Diskussion wird immer unsachlicher

Der mit 100 Prozent der Stimmen gewählte Vorsitzende Heribert Bräsemann hat einen Leitspruch: „Im Frieden und im Krieg behält die Einigkeit den Sieg“. Er leitet ruhig die Sitzung, tut sich aber zunehmend schwer mit diesem Tagesordnungspunkt. „Hier existiert kein Problem, also machen wir keins daraus.“ Von wegen, die Fassade der Toleranz bröckelt, Abgründe tun sich auf. Die Situation gerät zunehmend aus dem Ruder und eskaliert dermaßen, dass sich die Protagonisten teils sogar an den Hals gehen.

Nach und nach wird die Diskussion immer persönlicher, beleidigender und teils sogar rassistisch. Die Frage tut sich auf, ob die Religionszugehörigkeit auch im Sport eine Rolle spielt und ob damit wirklich die Integration gefördert, oder Erol sogar ausgegrenzt wird. Teils bejahendes Kopfnicken im Publikum, als der zweite Vorsitzende Matthias Scholz lautstark mosert:“ „Wieso darf man als Deutscher nicht mal seine Meinung sagen, ohne gleich als Nazi zu gelten? Und wieso wird auf Vegetarier dann nicht auch Rücksicht genommen?“ Erol wiederum regt sich auf über die Bemerkung der „theoretischen Muslime“ und wird verbal ebenso ausfällig wie sein deutscher Mitspieler, der Witzbold Thorsten Pfaff, der für alles einen flotten Spruch parat hat.

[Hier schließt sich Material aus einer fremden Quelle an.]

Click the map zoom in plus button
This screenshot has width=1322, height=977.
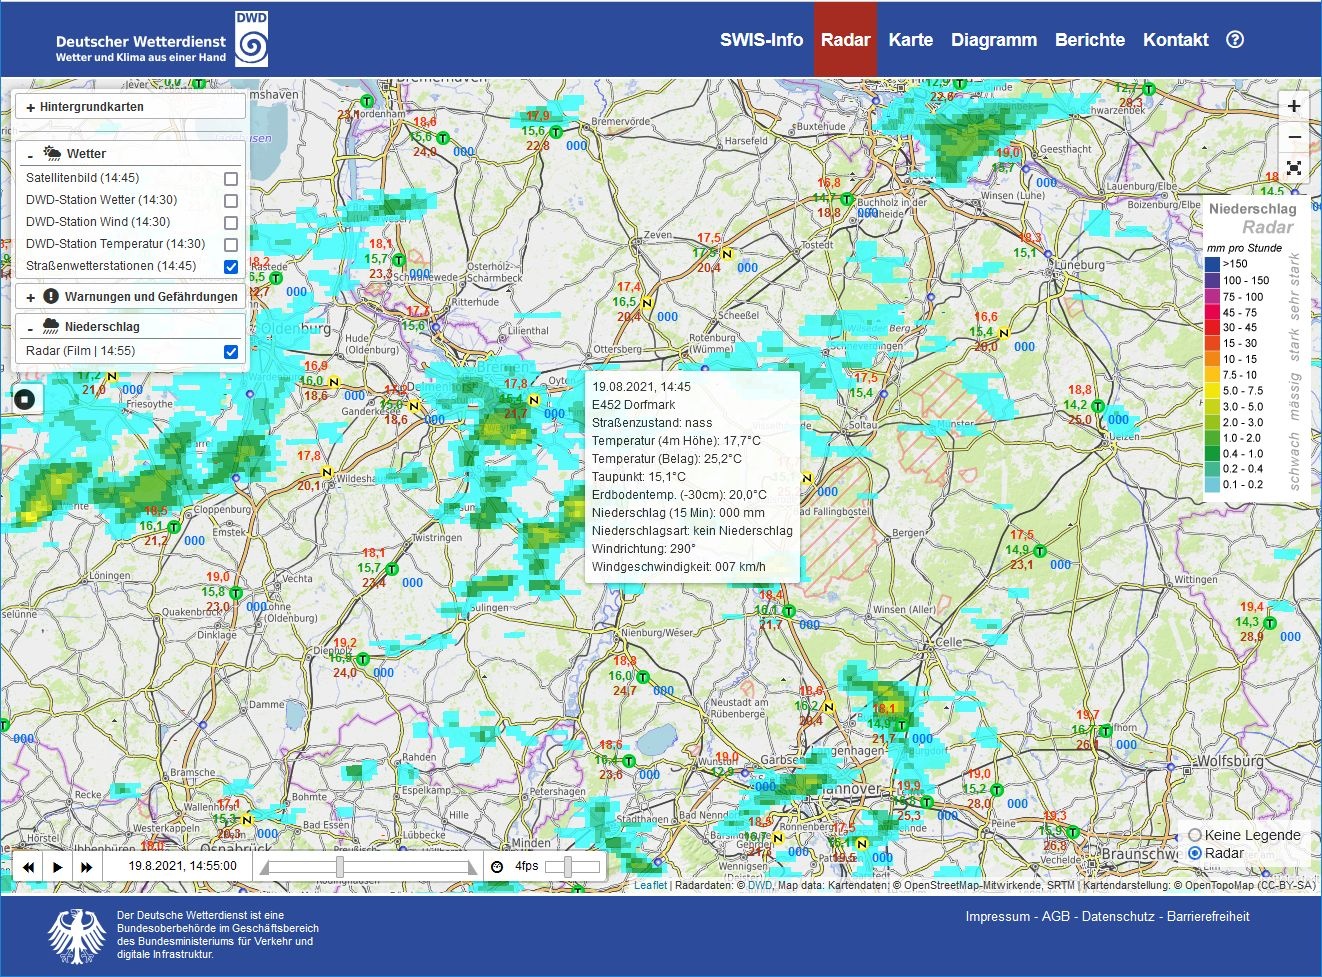click(x=1293, y=106)
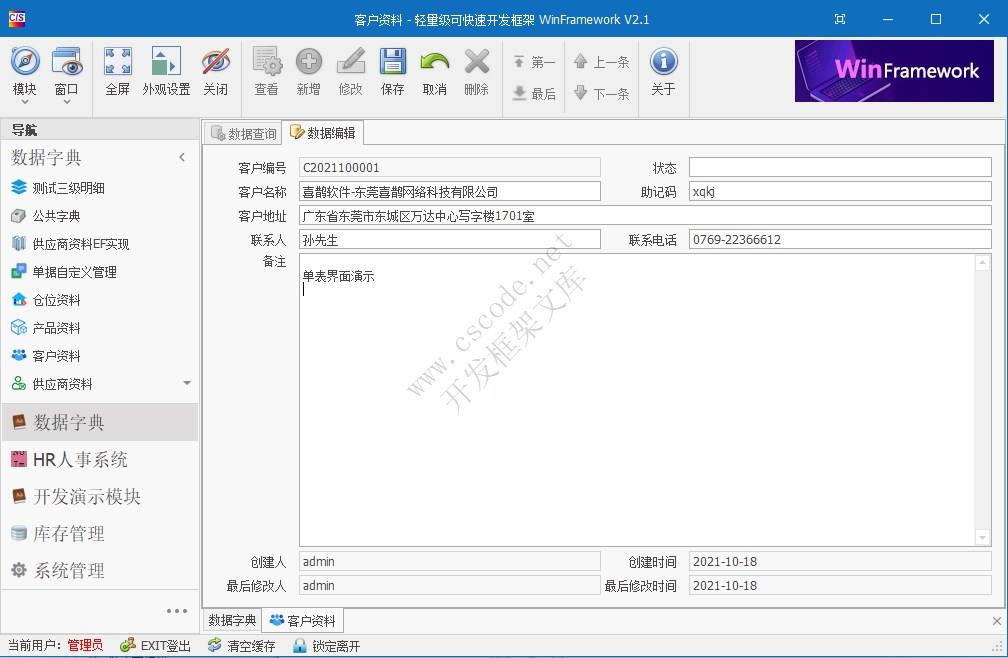Click the 客户名称 input field
Viewport: 1008px width, 658px height.
tap(450, 191)
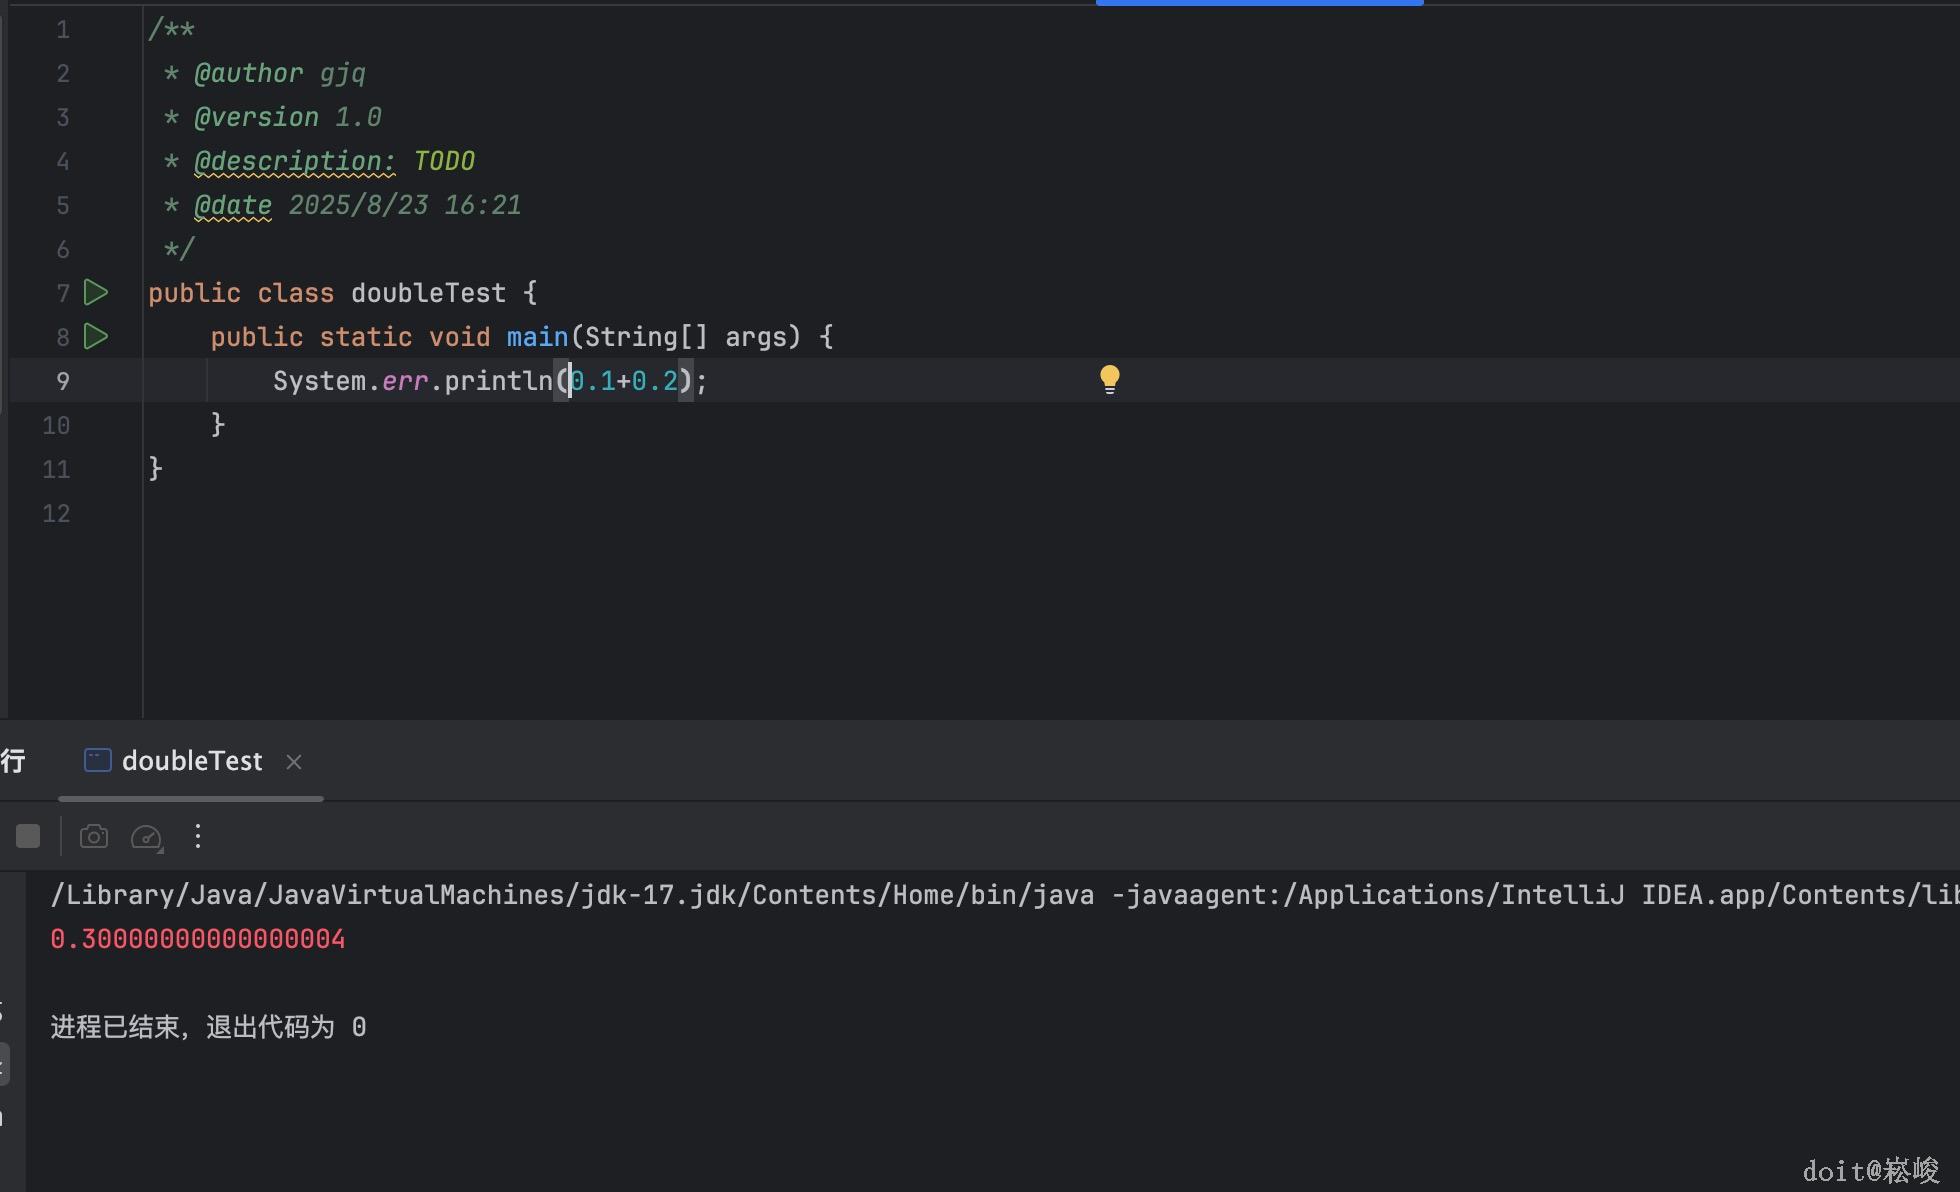
Task: Click the underlined @date tag
Action: 232,205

Das Publikum ist nicht nur Teil des Tenniskubs, sondern wird auch um seine Meinung gefragt.
Gaby Wertebach

Türkisches und deutsches Machogehabe prallt aufeinander, wobei die beiden Autoren es geschafft haben, jede Menge von Pointen einzubauen, die dem Stück die Härte nehmen und das Publikum immer wieder zum Lachen bringen. Gesellschaftliche Vorurteile und Rollenmuster werden temperamentvoll zum Thema. Atheisten, Gläubige und sogar die Sportfreunde Herdorf werden akzeptiert, die Pegida auf den Plan gerufen, welche Meinungsfreiheit fordert, um anschließend dagegen zu sein.

Präsident Heribert, von Melanie als deutscher Erdogan beschimpft, sieht die Demokratie so, dass nach der Diskussion alle eine gemeinsame Meinung haben. Die Einwandererpolitik wird thematisiert. „Die Dorftürken aus Anatolien, die hätte man in Istanbul auch nicht integrieren können“, ist von der Bühne zu hören. Auch Autokorsos in Deutschland für Erdogan werden zum Thema und immer rasanter und abwegiger wird der Schlagabtausch, der absolut nicht in einer Meinung endet. Der gesunde Menschenverstand bleibt auf der Strecke.

Publikum darf abstimmen

Letztendlich sind die Zuschauer gefordert zur Abstimmung, wobei Erols Fazit lautet: „Wir Türken bringen Unruhe in die Gesellschaft, einzig allein dadurch, weil wir da sind“. Und der Präsident erwidert: „Wenn das der neue Ton in unserem Verein sein soll, dann trete ich aus. Es geht immer nur darum, recht zu haben. Jetzt muss die Jugend ran“.

Jedenfalls bekamen nicht nur eingefleischte Traditionalisten, sondern auch die sogenannten Gutmenschen am Dienstagabend ihr Fett ab, wobei trotz allem der Spaß nicht zu kurz kam.